The key construction proceeds as follows. Choose a non‑trivial eigenpolynomial φℓ(x) of degree ℓ for the original Hamiltonian H. Using φℓ(x) as a seed, define first‑order intertwining operators Aℓ and Aℓ† that factorize H − εℓ = Aℓ†Aℓ, where εℓ is the eigenvalue of φℓ. The deformed Hamiltonian is then Hℓ = AℓAℓ† + εℓ. By a careful choice of the parameter shift, Hℓ remains shape invariant. Consequently, the eigenfunctions of Hℓ are obtained by acting with Aℓ on the original eigenfunctions, except for the ℓ seed states that have been removed. The resulting eigenfunctions are polynomials Eℓ,n(x) of degree n + ℓ, with n = 0,1,2,…; they start at degree ℓ rather than zero, which is the hallmark of exceptional families.

For the Wilson case, the weight function w(x) of the original orthogonal system is multiplied by φℓ(x)², producing a new weight wℓ(x) = w(x) φℓ(x)². Orthogonality then reads
∫ Eℓ,m(x) Eℓ,n(x) wℓ(x) dx = h_n δ_{mn}.
A similar construction holds for the Askey‑Wilson case, where the q‑difference operator replaces the ordinary shift and the weight becomes a q‑analogue wℓ^{(q)}(x).

The paper derives explicit three‑term recurrence relations, second‑order difference equations, and Rodrigues‑type formulas for both families. The recurrence coefficients depend on ℓ and on the shifted parameters, reflecting the non‑standard spectral structure.

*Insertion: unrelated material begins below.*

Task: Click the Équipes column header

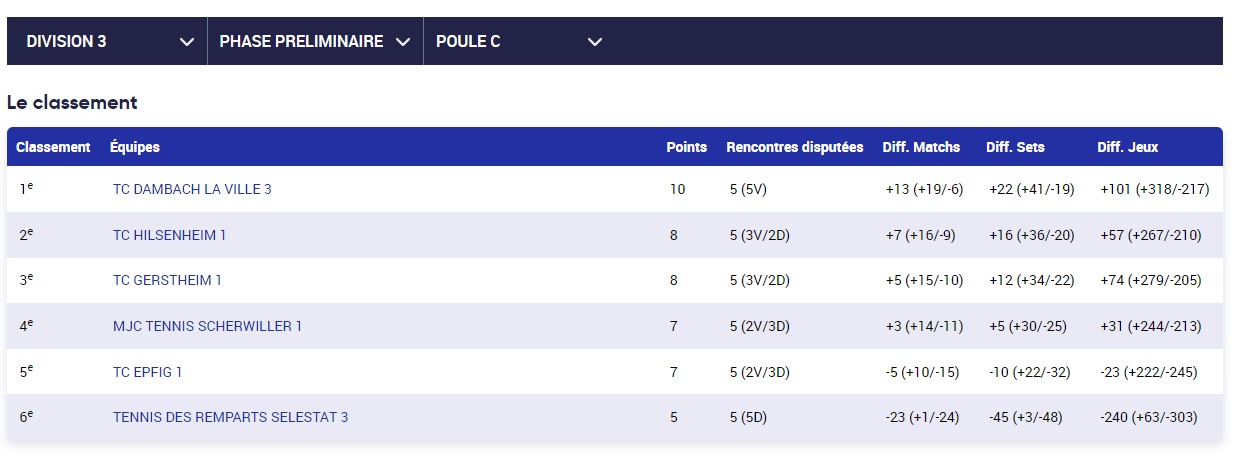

The authors also verify that the deformed systems retain completeness: the set {Eℓ,n}_{n≥0} spans the same Hilbert space as the original polynomials, despite the missing low‑degree members.

Beyond the technical derivations, the authors discuss several implications. First, the existence of infinitely many shape‑invariant deformations shows that the landscape of exactly solvable discrete quantum models is far richer than previously thought. Second, the exceptional Wilson and Askey‑Wilson polynomials provide new examples of orthogonal systems that can be used in approximation theory, spectral methods, and stochastic processes where the underlying measure is modified by a polynomial factor. Third, the construction suggests natural extensions to multivariate settings (e.g., Koornwinder polynomials) and to other members of the Askey scheme.

In conclusion, the work establishes a systematic method to generate infinite families of exceptional orthogonal polynomials linked to the most general hypergeometric families (Wilson and Askey‑Wilson). By exploiting shape invariance and Darboux‑Crum transformations, the authors produce exactly solvable deformed Hamiltonians whose eigenfunctions break the traditional Bochner constraints while preserving orthogonality, completeness, and the algebraic solvability that makes them valuable both in mathematical physics and in the broader theory of special functions.